TumblThree
TumblThree copied to clipboard
Problem with file names
I only now realized, after having recently downloaded over a hundred blogs, that the new Tumblr file name format often doesn't correspond to downloaded file URLs. For example, the image https://64.media.tumblr.com/f6e487c4e659909af4ffeea43a64a13a/38a1c3a32a681028-87/s640x960/11f1917c7b330c67ddeaf6ae5dcd0482e3af4b01.jpg
got saved as 62ee80a9907955e853300aba5e7f29d3e1292387.jpg
.
Additionally, some file URLs (like this one: https://64.media.tumblr.com/8d27f578686a46ff28dcaf43b88803d6/413efd20f21ddb95-39/s1280x1920/34f74bd71552c819710ab3cfe798ddea9a2607be.jpg
, which got saved as 34f74bd71552c819710ab3cfe798ddea9a2607be.jpg
which this time clearly does correspond to the URL) are not included at all in the "images.txt" file (the post URL, caption, and all the other info is there, just not the image URL).
With the old format, I used to browse the downloaded files and search their file names in the "images.txt", "texts.txt", etc. files to find the posts. With this new format, unless I rename the files to for example "%i_%f" (which includes the post ID), searching for posts using the downloaded files' names is sometimes impossible. What is the reason for that and is there a way to fix that? Additionally, is there a way to rename all files without having to redownload an entire blog? I changed the filename template and did a full rescan, but it doesn't rename the files.
The reasons is that they changed their filename pattern some years ago.

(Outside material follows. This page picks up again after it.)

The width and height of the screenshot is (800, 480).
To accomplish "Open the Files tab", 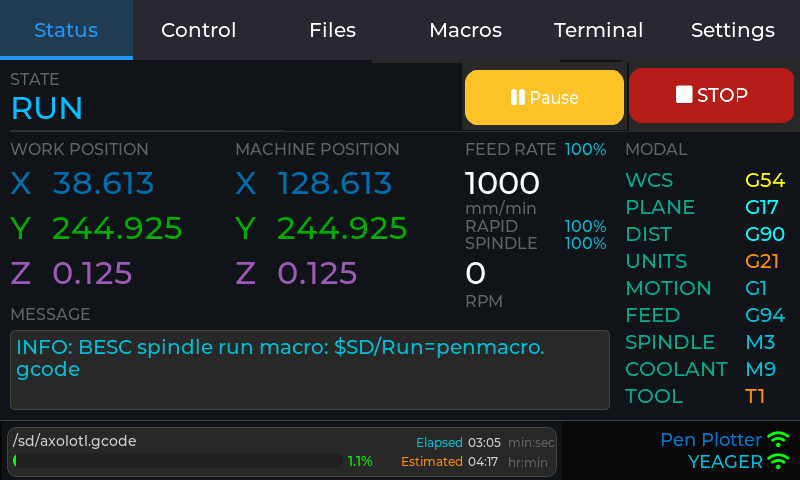I will coord(332,30).

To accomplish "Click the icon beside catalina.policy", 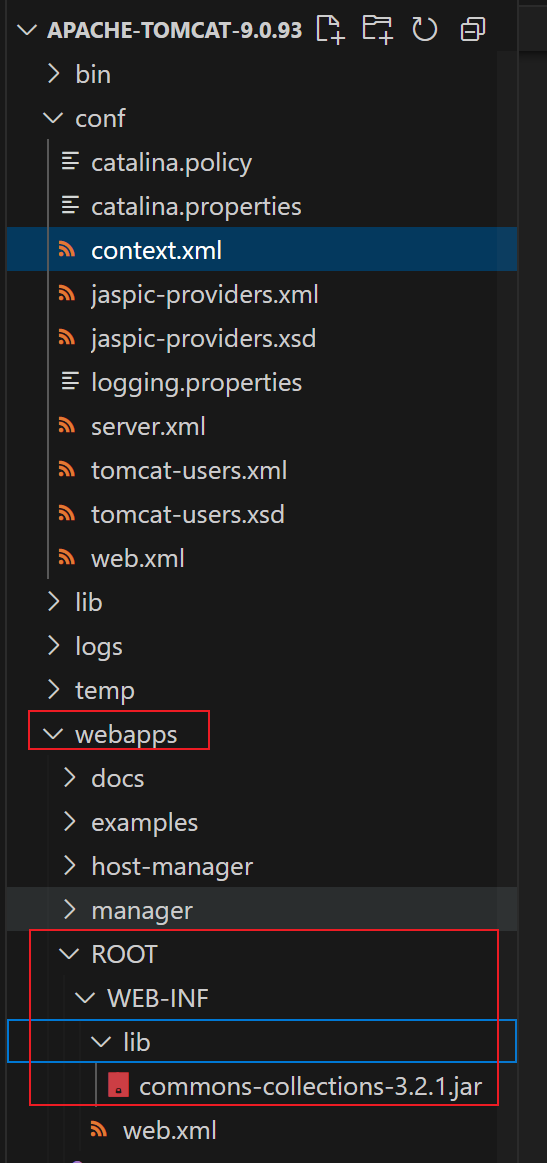I will click(71, 162).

Old media urls had the same base filename part for different offered sizes:
"photo-url-100": "https:\/\/64.media.tumblr.com\/b40edf621f92287fc072a81d5578818b\/tumblr_ntv6ugOz141u98bcko1_100.jpg",
"photo-url-1280": "https:\/\/64.media.tumblr.com\/b40edf621f92287fc072a81d5578818b\/tumblr_ntv6ugOz141u98bcko1_1280.jpg",
"photo-url-250": "https:\/\/64.media.tumblr.com\/b40edf621f92287fc072a81d5578818b\/tumblr_ntv6ugOz141u98bcko1_250.jpg",
"photo-url-400": "https:\/\/64.media.tumblr.com\/b40edf621f92287fc072a81d5578818b\/tumblr_ntv6ugOz141u98bcko1_400.jpg",
"photo-url-500": "https:\/\/64.media.tumblr.com\/b40edf621f92287fc072a81d5578818b\/tumblr_ntv6ugOz141u98bcko1_500.jpg",
"photo-url-75": "https:\/\/64.media.tumblr.com\/b40edf621f92287fc072a81d5578818b\/tumblr_ntv6ugOz141u98bcko1_75sq.jpg",
New media urls don't have a common filename part:
"photo-url-100": "https:\/\/64.media.tumblr.com\/b2279307e5692b4a4a744221ddc4a0f0\/fcda0031b95223f7-da\/s100x200\/180773382e99f967398303e377f291efcc0b3aad.jpg",
"photo-url-1280": "https:\/\/64.media.tumblr.com\/b2279307e5692b4a4a744221ddc4a0f0\/fcda0031b95223f7-da\/s1280x1920\/3d1dbe251b3289b2e8fb7cf594c51158cce65c61.jpg",
"photo-url-250": "https:\/\/64.media.tumblr.com\/b2279307e5692b4a4a744221ddc4a0f0\/fcda0031b95223f7-da\/s250x400\/e226305f8a4771e89f961a6472b3f8ada5136ec6.jpg",
"photo-url-400": "https:\/\/64.media.tumblr.com\/b2279307e5692b4a4a744221ddc4a0f0\/fcda0031b95223f7-da\/s400x600\/3391e38c20b61a7793cf625e4f7a57a7df0c349c.jpg",
"photo-url-500": "https:\/\/64.media.tumblr.com\/b2279307e5692b4a4a744221ddc4a0f0\/fcda0031b95223f7-da\/s500x750\/273a022b8f00021cbf61403525ec665c0ce2c254.jpg",
"photo-url-75": "https:\/\/64.media.tumblr.com\/b2279307e5692b4a4a744221ddc4a0f0\/fcda0031b95223f7-da\/s75x75_c1\/e63a420c108f34772c2f275f50c8e51db59e902e.jpg",
Normally you should find the downloaded file's name in the meta file (e.g. images.txt). But as you already pointed out that's for some yet unknown reason not always the case. It's a little bit cumbersome to analyze and find that, but should be possible.
No, currently there's no way to rename already downloaded files. That would also be very difficult particularly if you haven't saved the crawler data before. You can change the filename template, but that only affects newly downloaded files.